[Collected data entries]

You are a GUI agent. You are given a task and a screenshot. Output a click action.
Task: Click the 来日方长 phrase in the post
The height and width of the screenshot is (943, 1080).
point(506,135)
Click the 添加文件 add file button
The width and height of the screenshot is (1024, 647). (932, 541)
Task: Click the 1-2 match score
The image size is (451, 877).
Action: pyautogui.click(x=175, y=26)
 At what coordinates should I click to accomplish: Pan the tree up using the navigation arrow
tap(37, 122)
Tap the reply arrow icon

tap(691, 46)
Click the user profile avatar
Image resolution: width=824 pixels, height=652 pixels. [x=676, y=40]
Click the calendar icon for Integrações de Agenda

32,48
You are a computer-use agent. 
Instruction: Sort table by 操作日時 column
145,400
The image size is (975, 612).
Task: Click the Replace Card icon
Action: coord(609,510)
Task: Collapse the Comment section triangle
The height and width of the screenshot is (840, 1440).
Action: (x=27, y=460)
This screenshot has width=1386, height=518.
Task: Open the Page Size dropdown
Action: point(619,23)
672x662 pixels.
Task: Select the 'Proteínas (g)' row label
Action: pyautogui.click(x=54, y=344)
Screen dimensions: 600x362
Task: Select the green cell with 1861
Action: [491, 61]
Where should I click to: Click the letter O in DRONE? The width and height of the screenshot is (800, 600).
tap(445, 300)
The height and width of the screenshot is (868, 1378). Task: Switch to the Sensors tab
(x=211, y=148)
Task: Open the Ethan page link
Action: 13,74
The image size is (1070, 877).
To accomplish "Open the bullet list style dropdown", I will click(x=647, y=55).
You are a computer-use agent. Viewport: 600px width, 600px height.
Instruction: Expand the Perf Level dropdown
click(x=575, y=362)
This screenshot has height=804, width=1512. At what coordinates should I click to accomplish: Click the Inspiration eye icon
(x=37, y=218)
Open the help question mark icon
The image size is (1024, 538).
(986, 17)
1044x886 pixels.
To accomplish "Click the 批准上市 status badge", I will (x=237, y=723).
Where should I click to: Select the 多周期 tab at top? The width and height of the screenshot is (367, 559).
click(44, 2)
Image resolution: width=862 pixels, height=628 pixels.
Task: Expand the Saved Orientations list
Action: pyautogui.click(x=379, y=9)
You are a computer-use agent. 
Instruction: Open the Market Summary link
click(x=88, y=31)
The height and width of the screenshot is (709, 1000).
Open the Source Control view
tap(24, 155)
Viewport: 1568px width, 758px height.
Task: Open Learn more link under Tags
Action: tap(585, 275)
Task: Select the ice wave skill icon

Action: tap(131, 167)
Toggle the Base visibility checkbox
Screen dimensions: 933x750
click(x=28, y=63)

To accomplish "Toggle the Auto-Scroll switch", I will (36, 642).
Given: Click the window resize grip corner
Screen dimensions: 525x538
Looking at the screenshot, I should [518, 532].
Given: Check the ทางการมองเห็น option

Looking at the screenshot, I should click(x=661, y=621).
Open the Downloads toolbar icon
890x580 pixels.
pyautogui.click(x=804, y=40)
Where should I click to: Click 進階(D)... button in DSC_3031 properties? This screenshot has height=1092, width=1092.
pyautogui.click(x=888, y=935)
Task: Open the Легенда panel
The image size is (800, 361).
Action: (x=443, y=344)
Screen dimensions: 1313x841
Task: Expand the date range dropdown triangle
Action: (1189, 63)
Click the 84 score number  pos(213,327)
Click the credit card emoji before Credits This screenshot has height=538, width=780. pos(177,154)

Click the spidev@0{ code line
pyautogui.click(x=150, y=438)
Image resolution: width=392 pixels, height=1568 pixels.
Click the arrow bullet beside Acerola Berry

(TASK STATEMENT)
In the records above, retype exactly the lines from the one with "Click the 84" through the last one.

(SOLUTION BELOW)
Click the 84 score number  pos(213,327)
Click the credit card emoji before Credits This screenshot has height=538, width=780. pos(177,154)

Click the spidev@0{ code line
pyautogui.click(x=150, y=438)
Image resolution: width=392 pixels, height=1568 pixels.
Click the arrow bullet beside Acerola Berry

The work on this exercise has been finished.